**Records from a collection:**
|---|
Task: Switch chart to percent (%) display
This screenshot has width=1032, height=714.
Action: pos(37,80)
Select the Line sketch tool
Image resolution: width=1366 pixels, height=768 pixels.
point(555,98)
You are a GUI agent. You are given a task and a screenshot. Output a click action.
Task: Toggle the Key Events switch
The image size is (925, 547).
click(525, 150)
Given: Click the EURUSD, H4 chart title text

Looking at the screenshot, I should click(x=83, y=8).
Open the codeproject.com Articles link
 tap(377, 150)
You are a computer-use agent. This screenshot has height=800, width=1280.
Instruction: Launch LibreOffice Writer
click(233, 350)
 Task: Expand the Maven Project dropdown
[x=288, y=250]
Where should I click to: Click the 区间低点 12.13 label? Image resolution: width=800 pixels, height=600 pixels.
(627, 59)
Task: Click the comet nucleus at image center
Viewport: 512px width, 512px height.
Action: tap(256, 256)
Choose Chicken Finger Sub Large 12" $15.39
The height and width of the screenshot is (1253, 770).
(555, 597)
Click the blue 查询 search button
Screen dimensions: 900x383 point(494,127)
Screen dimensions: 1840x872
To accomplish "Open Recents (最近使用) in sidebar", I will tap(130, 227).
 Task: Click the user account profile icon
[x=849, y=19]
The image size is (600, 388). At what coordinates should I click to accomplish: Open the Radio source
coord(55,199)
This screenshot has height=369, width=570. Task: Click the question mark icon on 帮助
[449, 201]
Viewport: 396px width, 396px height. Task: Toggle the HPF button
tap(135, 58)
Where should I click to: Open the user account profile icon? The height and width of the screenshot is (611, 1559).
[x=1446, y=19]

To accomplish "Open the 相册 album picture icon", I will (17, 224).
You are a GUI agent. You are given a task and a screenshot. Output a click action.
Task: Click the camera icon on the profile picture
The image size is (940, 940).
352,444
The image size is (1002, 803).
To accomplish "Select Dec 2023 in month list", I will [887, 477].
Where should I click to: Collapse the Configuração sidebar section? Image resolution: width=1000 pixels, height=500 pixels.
|---|
**Your task:** Write out every entry above exactly as given.

**Reply:**
Task: Switch chart to percent (%) display
This screenshot has width=1032, height=714.
Action: pos(37,80)
Select the Line sketch tool
Image resolution: width=1366 pixels, height=768 pixels.
point(555,98)
You are a GUI agent. You are given a task and a screenshot. Output a click action.
Task: Toggle the Key Events switch
The image size is (925, 547).
click(525, 150)
Given: Click the EURUSD, H4 chart title text

Looking at the screenshot, I should click(x=83, y=8).
Open the codeproject.com Articles link
 tap(377, 150)
You are a computer-use agent. This screenshot has height=800, width=1280.
Instruction: Launch LibreOffice Writer
click(233, 350)
 Task: Expand the Maven Project dropdown
[x=288, y=250]
Where should I click to: Click the 区间低点 12.13 label? Image resolution: width=800 pixels, height=600 pixels.
(627, 59)
Task: Click the comet nucleus at image center
Viewport: 512px width, 512px height.
Action: tap(256, 256)
Choose Chicken Finger Sub Large 12" $15.39
The height and width of the screenshot is (1253, 770).
(555, 597)
Click the blue 查询 search button
Screen dimensions: 900x383 point(494,127)
Screen dimensions: 1840x872
To accomplish "Open Recents (最近使用) in sidebar", I will tap(130, 227).
 Task: Click the user account profile icon
[x=849, y=19]
The image size is (600, 388). At what coordinates should I click to accomplish: Open the Radio source
coord(55,199)
This screenshot has height=369, width=570. Task: Click the question mark icon on 帮助
[449, 201]
Viewport: 396px width, 396px height. Task: Toggle the HPF button
tap(135, 58)
Where should I click to: Open the user account profile icon? The height and width of the screenshot is (611, 1559).
[x=1446, y=19]

To accomplish "Open the 相册 album picture icon", I will (17, 224).
You are a GUI agent. You are given a task and a screenshot. Output a click action.
Task: Click the camera icon on the profile picture
The image size is (940, 940).
352,444
The image size is (1002, 803).
To accomplish "Select Dec 2023 in month list", I will [887, 477].
Where should I click to: Collapse the Configuração sidebar section? Image resolution: width=1000 pixels, height=500 pixels.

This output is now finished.